この連載「やすらぎ家族」では、「NPO法人JPSSO」協力のもと現役自衛隊員とそのご家族に取材し、自衛隊の仕事に対する想いや家族と一緒に過ごす時間などについてうかがってまいります。
国防を担う自衛隊員達をすこしでも身近に感じていただければ幸いです。
今回は京都府にある海上自衛隊の舞鶴基地で、現役自衛隊員同士のご夫婦にお話をうかがいました。
「自分が家事をしてみて、妻の苦労がよくわかりました」
海上自衛隊 舞鶴警備隊
日高 愛幸 2等海曹
海上自衛隊 舞鶴地方隊 多用途支援艦
日高 麻希 2等海曹
一方が艦艇勤務の時、
もう一方は地上勤務というルール
結婚して10年。
夫婦ともども海上自衛官、小学生の長女と幼稚園の長男という4人家族。
愛幸さんと麻希さんは、砲術、水雷、掃海、航海、通信など、艦艇術科に必要な教育を行う第1術科学校の海士航海課程の学生として出会いました。
その後付き合い始めても、最初は特に結婚を意識していなかったといいます。
というのも、学校での教育が終わりそれぞれ部隊に配属されてからは、愛幸さんは舞鶴、麻希さんは横須賀と、遠距離恋愛になったからです。
けれど何かあると麻希さんが横須賀から来てくれたり、おいしい食事を作ってくれたりしているうちに、結婚は「ご飯が絶対条件」というほど料理が苦手な愛幸さんは完全に胃袋をつかまれたのでした。
麻希さんは任期満了の3年で退職し、愛幸さんのいる舞鶴に行くつもりでした。
ところが無理だと思っていた舞鶴への転属が叶い、引き続きWAVE(海上自衛隊女性自衛官)として働きながらの新婚生活がスタート。
さらに舞鶴地方隊で陸上勤務をしていた麻希さんは、任期制隊員の海士から海曹課程へ進む機会も得ます。
しかしそのためには、初任海曹課程教育を受けるため、しばらく舞鶴を離れて江田島第1術科学校に行かなければなりません。
愛幸さんは護衛艦「ひゅうが」をはじめこれまでずっと艦艇勤務でしたが、ここでいったん艦を降りることにして陸上勤務となります。
2人の実家はいずれも遠く、夫婦そろって出港といった際に頼ることもできなかったからです。
さらに麻希さんは現在、多用途支援艦「ひうち」勤務。
愛幸さんの陸上勤務は続いています。
「結婚する時は『子どもを産んでも艦に乗る』という時代ではなかったので、こういう状況になることは考えていませんでした。今は母になっても艦艇勤務できる制度が整っているので、ありがたいですね。とはいえ、夫もいずれは船に戻りたいはずなので、その時は私が再び陸上勤務となり、役割交代ということになると思います」
妻の手料理が目標の夫
仕事では夫がライバルの妻
台風で学校が休校になった、子どもが急に熱を出した。
そんな突発的なアクシデントは珍しくありません。
そのつど夫婦で予定をやりくりするのは苦労もありますが、それでも愛幸さんは麻希さんが海曹になることに賛成したし、苦手な料理も頑張っています。

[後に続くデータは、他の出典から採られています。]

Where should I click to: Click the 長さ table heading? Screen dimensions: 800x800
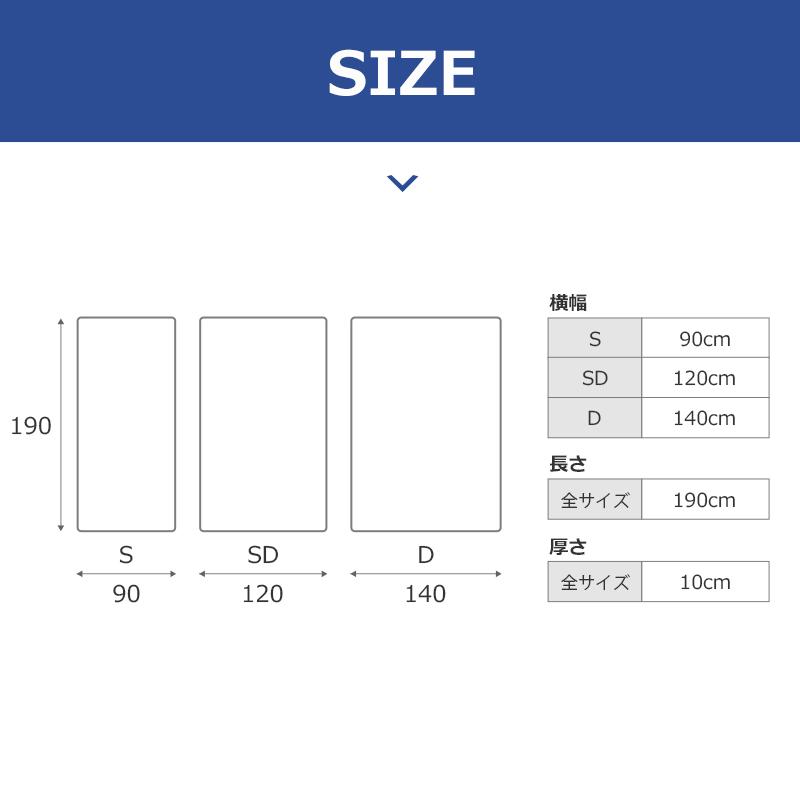pos(567,464)
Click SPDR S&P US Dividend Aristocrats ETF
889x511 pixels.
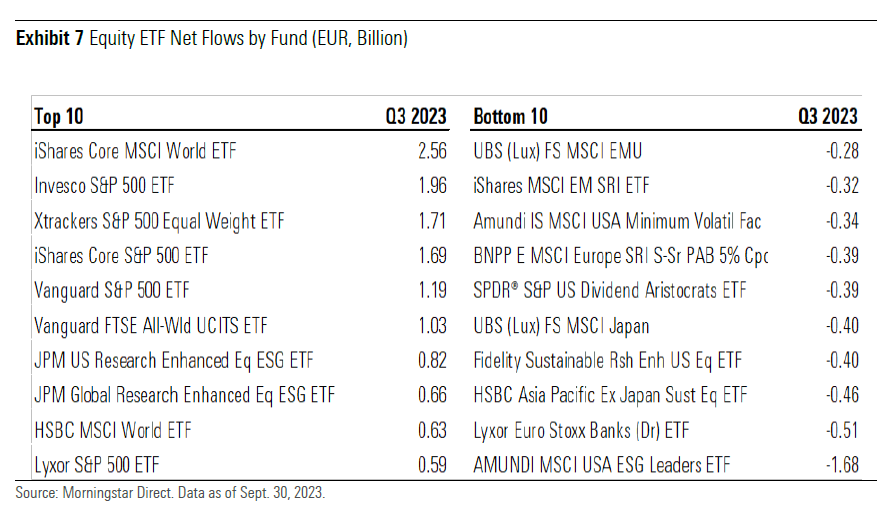pyautogui.click(x=608, y=291)
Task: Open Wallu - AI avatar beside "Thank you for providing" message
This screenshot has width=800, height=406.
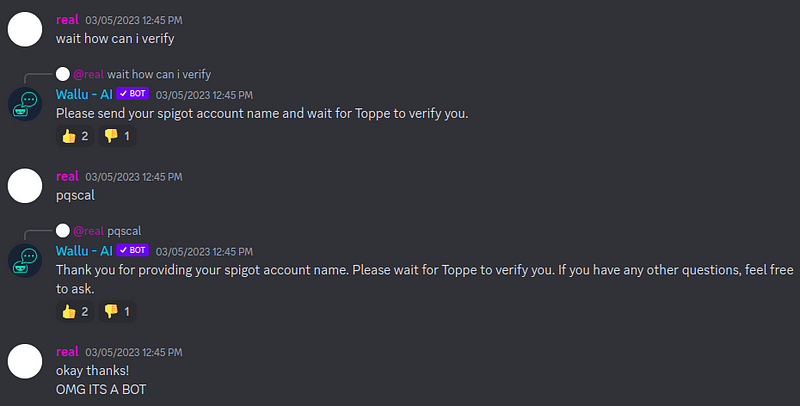Action: tap(25, 260)
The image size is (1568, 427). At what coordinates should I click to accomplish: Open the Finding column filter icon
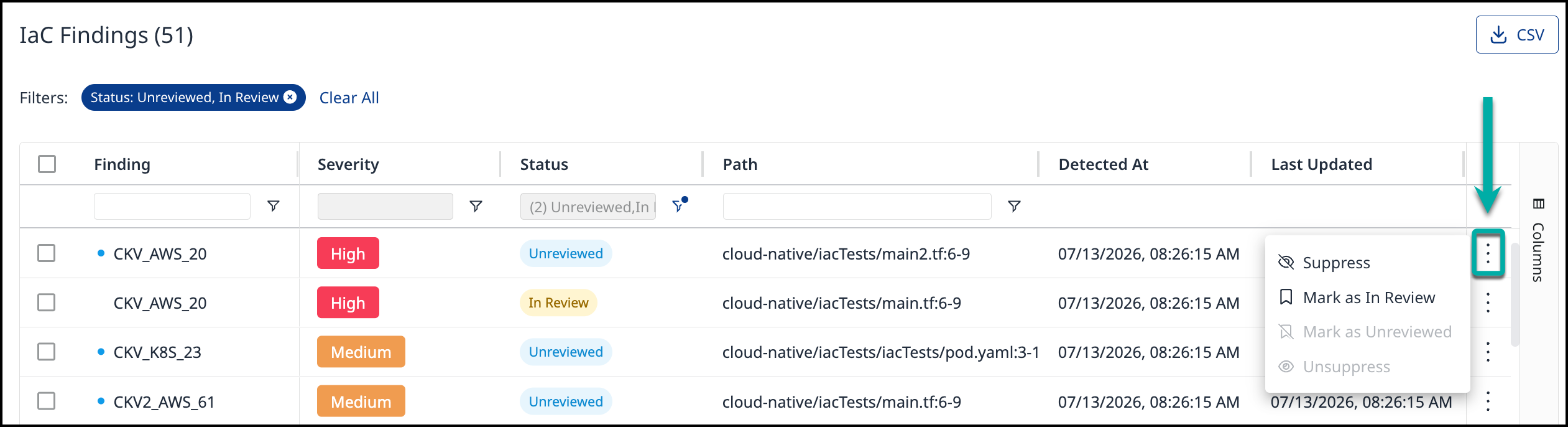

「艦艇勤務の時は子どもたちとなかなか会えなかったので、そういう面では今は幸せですね。料理だけはまったく上達せず、子どもたちにも迷惑をかけています(笑)。夏休みは毎日学童保育に通ったので、キャラ弁も作りましたよ。自分が家事をしてみて、妻の苦労がよくわかりました」
家に帰ると「おかえり」と迎えてくれ、おいしいご飯を用意してくれている。
愛幸さんが想像していたそんな結婚生活と現状は異なりますが、それでも「負けん気と根性で頑張っている」妻を応援したい気持ちは大きいし、日々成長する子どもたちを見ていると、結婚してよかったと心から思います。
そして麻希さんにとって愛幸さんは、仕事に協力してくれる心強い伴侶であると同時に、艦艇勤務の先輩でもあります。
「私は『ひうち』に乗ってまだ10カ月、主人は10年以上の艦艇勤務。経験も実績もまだまだ追いつきません。家族でありライバルでもあります」
夫婦円満の秘訣は晩酌だそう。
休みの前夜、子どもたちが眠ってからつまみを作り、たわいもない話をしながら過ごすひとときが楽しみです。
愛幸さんからは若い独身隊員に対して「自衛官は定年が早いので、早く結婚して子どもも早いうちに作ったほうがいいと思います」というアドバイスももらいました。